The indicative amount approach has been carried over, too, despite the stance that assessment and eligibility are to be carer blind. So, the amount one needs to be told about after the eligibility decision will logically include an amount that covers everything that the carer is already doing.

This is madness, in terms of managing people’s expectations. There is no reference in the Act, after all, to the stage between eligibility and care planning, where the amount generated by the global needs identification could be discounted, such that the carer’s input represents a percentage reduction, or even an increase on the basis that the carer’s own needs, if the overall spend would have to be greater to keep them caring.
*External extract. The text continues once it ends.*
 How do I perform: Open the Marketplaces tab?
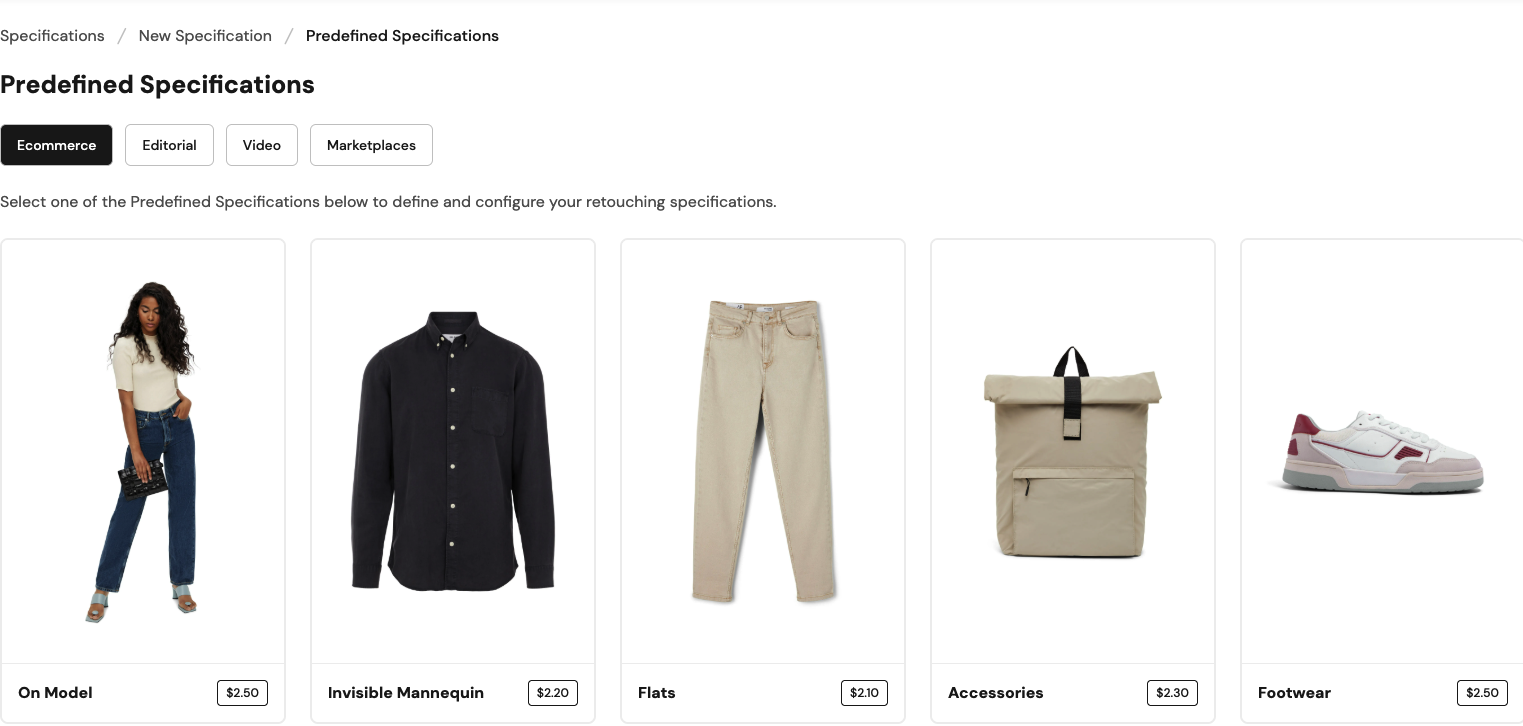pyautogui.click(x=371, y=145)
Nothing is said about this risk.

Duties versus discretions

The word ‘duty’ is mentioned only three times in the guidance about assessment, but the words must and should are all highlighted when mentioned in respect of council actions. There is, however, an interesting and non-statutory reference in the guidance to the need to give reasons for not agreeing a support plan, and that could be a nod to the KM and Savva cases which have already established this right, under the current social care and public law framework.

There is no such duty in the Care Act itself. So the age-old question about which bits of guidance must be followed, and which can be ignored, will return to haunt us, unless this is clarified.

The guidance doesn’t say whether these recommended reasons have to be written down; it doesn’t say whether the reasons have to be those of the panel or other decision-maker who finally said ‘no’, or if they can just be transmitted via the social worker or care manager; and it doesn’t say whether the reasons need only to be given to people who ask for them. These are all questions mooted and answered in the Savva case.

Process rights

The guidance suggests referring people to the complaints process if they are not satisfied with the decision ‘and the council thinks it has taken all reasonable steps to address the situation’ (ie internal review, by a senior manager, a panel, or the legal department, as happens now).

I think that that is a very clever formulation of the fact that the complaints process is not feasibly apt to deal with disputes that turn on the legality of the decision that has been taken, including the size of the budget, but that a well–informed authority would be mad not to check and re-check that it hasn’t done something judicially reviewable en route to saying “we can (or will) go no further”.

For me, this is just open enough about the legal impossibility of saying ‘our job is done, so go and complain’, before the council has conscientiously reconsidered whether it has actually behaved compliantly with all the public law legal standards required of it. But for the uninitiated, and lay-people reading this draft guidance, that point is very well obscured.